## Given passage
Location
- Hemington Avenue Friern Barnet, North London, N11 3LS England

Information
- Type: Comprehensive Community School
- Motto: Enjoy and Excel
- Established: 1961
- Local authority: Barnet
- Department for Education URN: 101345 Tables
- Ofsted: Reports
- Headteacher: Simon Horne
- Gender: Mixed
- Age: 11 to 16
- Enrolment: 787
- Capacity: 815
- Houses: Aldwych, Barbican, Cottesloe, Dominion, Empire and Forum
- Website: http://www.friern.barnet.sch.uk/

= Friern Barnet School =

Friern Barnet School (FBS) is a comprehensive school with approximately 800 students. The school is situated at the end of Hemington Avenue (a cul-de-sac) in Friern Barnet, North London. It is a short distance from the former Friern Barnet Town Hall (now converted to flats), and 2 other local schools The Compton School and Wren Academy.

== History ==
The school site was built in 1960-1 and was opened in 1961 as Friern Barnet County School, with 500 pupils who had transferred from Holly Park School.

## The records
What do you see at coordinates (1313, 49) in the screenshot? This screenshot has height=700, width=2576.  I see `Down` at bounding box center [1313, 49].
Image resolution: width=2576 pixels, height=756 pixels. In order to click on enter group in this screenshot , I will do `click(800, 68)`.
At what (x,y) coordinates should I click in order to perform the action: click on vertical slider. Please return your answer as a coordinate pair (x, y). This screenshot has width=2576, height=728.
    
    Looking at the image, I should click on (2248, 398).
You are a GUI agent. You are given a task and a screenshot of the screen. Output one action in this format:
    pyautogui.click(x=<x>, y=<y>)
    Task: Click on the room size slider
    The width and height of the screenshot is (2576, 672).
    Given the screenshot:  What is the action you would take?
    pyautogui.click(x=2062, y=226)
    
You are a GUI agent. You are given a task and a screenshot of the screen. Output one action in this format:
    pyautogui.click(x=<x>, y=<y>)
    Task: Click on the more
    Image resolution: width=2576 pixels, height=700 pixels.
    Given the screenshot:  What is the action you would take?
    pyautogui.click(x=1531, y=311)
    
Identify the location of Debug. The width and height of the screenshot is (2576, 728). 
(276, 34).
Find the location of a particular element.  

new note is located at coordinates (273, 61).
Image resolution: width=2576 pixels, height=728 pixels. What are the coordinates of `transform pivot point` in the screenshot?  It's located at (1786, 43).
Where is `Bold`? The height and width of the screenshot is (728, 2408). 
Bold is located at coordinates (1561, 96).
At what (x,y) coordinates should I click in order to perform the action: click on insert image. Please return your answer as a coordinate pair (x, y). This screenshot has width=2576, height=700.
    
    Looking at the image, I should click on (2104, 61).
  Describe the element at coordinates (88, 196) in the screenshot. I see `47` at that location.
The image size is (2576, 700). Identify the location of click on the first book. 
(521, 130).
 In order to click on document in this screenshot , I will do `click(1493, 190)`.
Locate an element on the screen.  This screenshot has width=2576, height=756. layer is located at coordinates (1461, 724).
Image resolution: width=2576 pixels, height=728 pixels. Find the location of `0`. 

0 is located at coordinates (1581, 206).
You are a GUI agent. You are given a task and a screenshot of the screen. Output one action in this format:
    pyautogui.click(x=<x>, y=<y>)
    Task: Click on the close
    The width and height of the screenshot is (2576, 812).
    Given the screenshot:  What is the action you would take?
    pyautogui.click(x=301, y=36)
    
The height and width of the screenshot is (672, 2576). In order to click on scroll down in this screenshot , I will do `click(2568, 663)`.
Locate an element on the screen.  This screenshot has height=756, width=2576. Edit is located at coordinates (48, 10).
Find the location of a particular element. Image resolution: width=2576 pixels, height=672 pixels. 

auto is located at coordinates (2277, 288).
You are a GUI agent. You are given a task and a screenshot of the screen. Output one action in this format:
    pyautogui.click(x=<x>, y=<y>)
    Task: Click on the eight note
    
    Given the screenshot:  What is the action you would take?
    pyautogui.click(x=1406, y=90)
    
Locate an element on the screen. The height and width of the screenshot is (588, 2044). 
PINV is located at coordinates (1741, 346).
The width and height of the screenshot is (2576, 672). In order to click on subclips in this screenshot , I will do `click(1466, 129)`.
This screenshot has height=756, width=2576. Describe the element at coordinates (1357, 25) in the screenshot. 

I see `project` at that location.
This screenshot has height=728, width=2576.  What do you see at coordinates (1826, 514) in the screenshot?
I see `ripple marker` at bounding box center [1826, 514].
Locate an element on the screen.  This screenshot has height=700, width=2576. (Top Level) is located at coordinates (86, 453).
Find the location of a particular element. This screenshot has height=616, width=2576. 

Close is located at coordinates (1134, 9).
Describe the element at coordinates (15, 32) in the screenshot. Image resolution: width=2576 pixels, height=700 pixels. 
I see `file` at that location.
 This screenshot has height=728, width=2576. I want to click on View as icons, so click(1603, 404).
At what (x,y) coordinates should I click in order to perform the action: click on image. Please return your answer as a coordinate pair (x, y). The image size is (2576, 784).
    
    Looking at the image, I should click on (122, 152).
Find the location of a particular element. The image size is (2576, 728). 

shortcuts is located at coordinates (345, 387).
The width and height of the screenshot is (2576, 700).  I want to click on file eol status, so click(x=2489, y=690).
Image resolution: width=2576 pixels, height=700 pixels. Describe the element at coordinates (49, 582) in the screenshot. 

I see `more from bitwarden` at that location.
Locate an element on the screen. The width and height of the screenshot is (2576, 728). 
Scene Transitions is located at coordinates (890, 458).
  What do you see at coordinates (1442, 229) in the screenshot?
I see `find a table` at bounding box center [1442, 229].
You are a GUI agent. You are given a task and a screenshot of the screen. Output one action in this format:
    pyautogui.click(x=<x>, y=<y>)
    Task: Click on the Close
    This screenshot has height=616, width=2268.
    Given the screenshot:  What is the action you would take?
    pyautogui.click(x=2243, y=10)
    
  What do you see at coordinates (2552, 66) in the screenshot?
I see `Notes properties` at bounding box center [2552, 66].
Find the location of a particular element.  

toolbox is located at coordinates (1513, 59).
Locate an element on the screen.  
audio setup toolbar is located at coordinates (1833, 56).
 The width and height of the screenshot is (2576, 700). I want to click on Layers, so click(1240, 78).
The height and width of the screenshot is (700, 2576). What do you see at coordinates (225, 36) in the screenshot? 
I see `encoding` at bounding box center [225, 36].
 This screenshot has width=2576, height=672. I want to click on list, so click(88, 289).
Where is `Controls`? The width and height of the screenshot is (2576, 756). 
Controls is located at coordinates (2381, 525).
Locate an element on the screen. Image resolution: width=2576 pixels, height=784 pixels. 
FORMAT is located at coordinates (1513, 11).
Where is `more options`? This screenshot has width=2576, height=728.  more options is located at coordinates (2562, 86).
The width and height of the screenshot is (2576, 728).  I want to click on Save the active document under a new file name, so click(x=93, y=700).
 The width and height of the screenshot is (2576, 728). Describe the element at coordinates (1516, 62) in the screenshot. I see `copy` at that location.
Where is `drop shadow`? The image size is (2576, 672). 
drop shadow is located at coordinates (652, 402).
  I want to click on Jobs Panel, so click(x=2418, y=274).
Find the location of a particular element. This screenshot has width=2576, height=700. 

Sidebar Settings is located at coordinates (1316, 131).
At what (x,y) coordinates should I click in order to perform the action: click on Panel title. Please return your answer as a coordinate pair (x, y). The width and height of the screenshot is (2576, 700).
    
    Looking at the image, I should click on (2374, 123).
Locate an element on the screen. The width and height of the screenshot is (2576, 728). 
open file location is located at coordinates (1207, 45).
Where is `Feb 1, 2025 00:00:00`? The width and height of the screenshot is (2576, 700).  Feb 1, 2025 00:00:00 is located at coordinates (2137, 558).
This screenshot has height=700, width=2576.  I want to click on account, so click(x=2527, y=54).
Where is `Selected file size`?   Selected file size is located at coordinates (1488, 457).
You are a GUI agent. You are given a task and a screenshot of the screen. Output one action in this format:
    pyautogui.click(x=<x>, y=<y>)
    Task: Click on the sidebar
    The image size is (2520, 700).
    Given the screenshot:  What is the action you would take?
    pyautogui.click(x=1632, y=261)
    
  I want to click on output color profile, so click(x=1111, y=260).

## Instructions
**A)** Present the lines of the listing from the line containing "This screenshot has height=756, width=2576. Describe" through the line containing "Scene Transitions is", both included, as a numbered list with blank lines omitted.
**B)** Write the next part of the Friern Barnet School article, picking up after its final sentence.

## Responses
**A)**
1. This screenshot has height=756, width=2576. Describe the element at coordinates (1357, 25) in the screenshot. 
2. I see `project` at that location.
3. This screenshot has height=728, width=2576.  What do you see at coordinates (1826, 514) in the screenshot?
4. I see `ripple marker` at bounding box center [1826, 514].
5. Locate an element on the screen.  This screenshot has height=700, width=2576. (Top Level) is located at coordinates (86, 453).
6. Find the location of a particular element. This screenshot has height=616, width=2576. 
7. Close is located at coordinates (1134, 9).
8. Describe the element at coordinates (15, 32) in the screenshot. Image resolution: width=2576 pixels, height=700 pixels. 
9. I see `file` at that location.
10.  This screenshot has height=728, width=2576. I want to click on View as icons, so click(1603, 404).
11. At what (x,y) coordinates should I click in order to perform the action: click on image. Please return your answer as a coordinate pair (x, y). The image size is (2576, 784).
12.     Looking at the image, I should click on (122, 152).
13. Find the location of a particular element. The image size is (2576, 728). 
14. shortcuts is located at coordinates (345, 387).
15. The width and height of the screenshot is (2576, 700).  I want to click on file eol status, so click(x=2489, y=690).
16. Image resolution: width=2576 pixels, height=700 pixels. Describe the element at coordinates (49, 582) in the screenshot. 
17. I see `more from bitwarden` at that location.
18. Locate an element on the screen. The width and height of the screenshot is (2576, 728). 
19. Scene Transitions is located at coordinates (890, 458).

**B)**
== Overview ==
===Specialism===
The school became a Specialist Arts College in Performing Arts in September 2004 and has twice received the Artsmark Gold award.

===Infrastructure and resources===
The arrival of Jeremy Turner as Head Teacher in September 2006 has prompted a major change in the running of the school. In March 2007 the school was named the most improved secondary school in the Borough of Barnet.

The school increased the number of forms in each year from six to eight in September 2011. This allowed the number of students per form to be reduced from 25 to 20. The school now has six houses: Aldwych, Barbican, Cottesloe, Dominion, Empire and Forum. All of the houses are named after famous Theatres to represent the school's Performing Arts values.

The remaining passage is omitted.